A novel 20 (R) dammarane panaxadiol-indole-2 ',3' -dione derivative was found to inhibit the growth and migration of colorectal cancer cells by inhibiting EGFR-mediated RalA/EMT pathway

Panaxadiol (PD) is a secondary metabolite of ginsenosides and has excellent anti-tumor activity. In this study, by coupling PD with the anti-tumor active fragment 1H-indole-2, 3-dione, 24 novel PD derivatives were designed and synthesized to enhance their anti-tumor efficacy and tumor selectivity. Among them, the proliferation inhibition rate of compound 4e on colorectal Cancer cells (IC₅₀ = 4.46 ± 0.70 μM) was 16.92 times lower than that of HEK293, showing a relatively high therapeutic window.
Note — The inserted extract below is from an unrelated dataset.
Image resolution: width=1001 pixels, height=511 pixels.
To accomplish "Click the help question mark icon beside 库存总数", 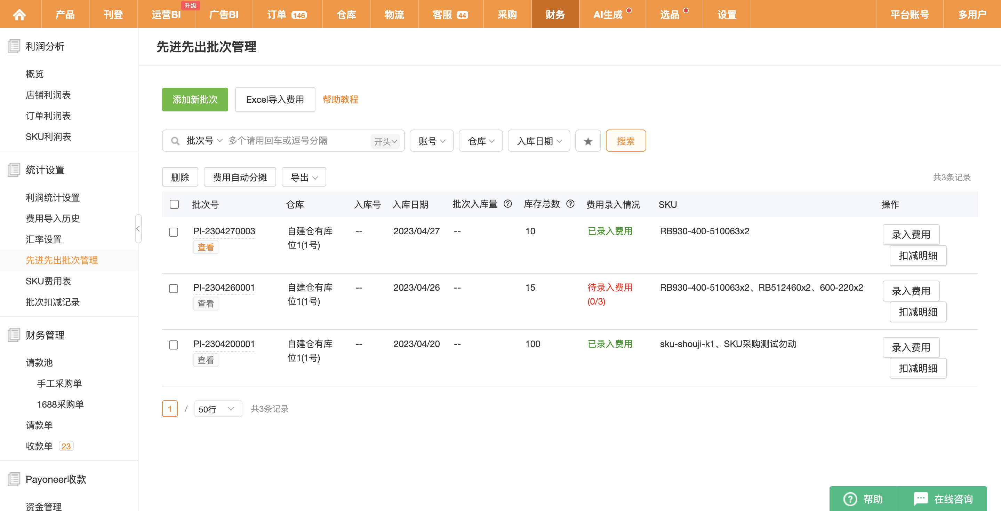I will pos(570,204).
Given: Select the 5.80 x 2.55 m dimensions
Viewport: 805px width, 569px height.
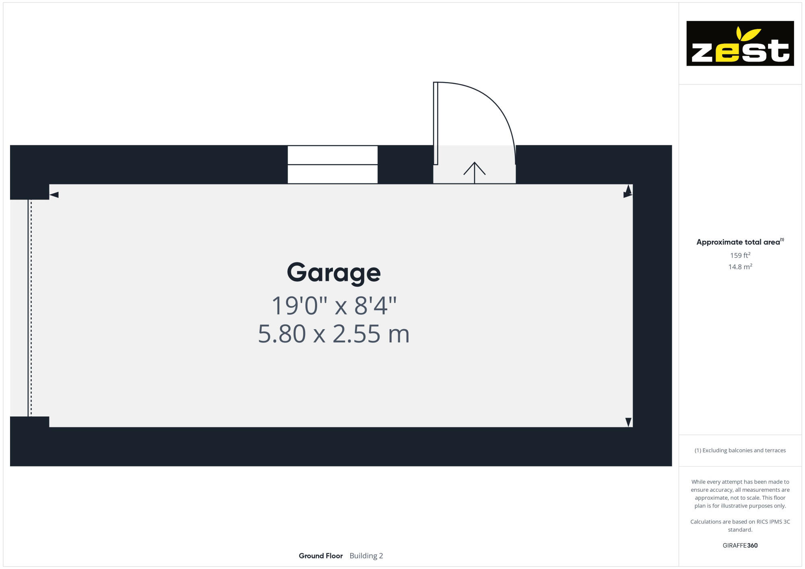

Mechanologically, compound 4e inhibits CDKs activity, induces G0/G1 cycle arrest, reduces mitochondrial membrane potential and ROS activity, induces Apoptosis, and inhibits migration and invasion. It is worth noting that for the first time, we discovered that compound 4e regulates the RalA/EMT pathway by inhibiting EGFR rather than RalB, disrupts the formation of filamentate feet and cytoskeletal remodeling, and interferes with the migration and growth of colorectal Cancer cells. In vivo experiments further confirmed that compound 4e has higher anti-tumor activity and safety than 5-fluorouracil. Overall, we reported 4e as a promising candidate for the treatment of colorectal Cancer.

Colorectal cancer; EGFR; Panaxadiol; RalA/EMT pathway; Synthesis.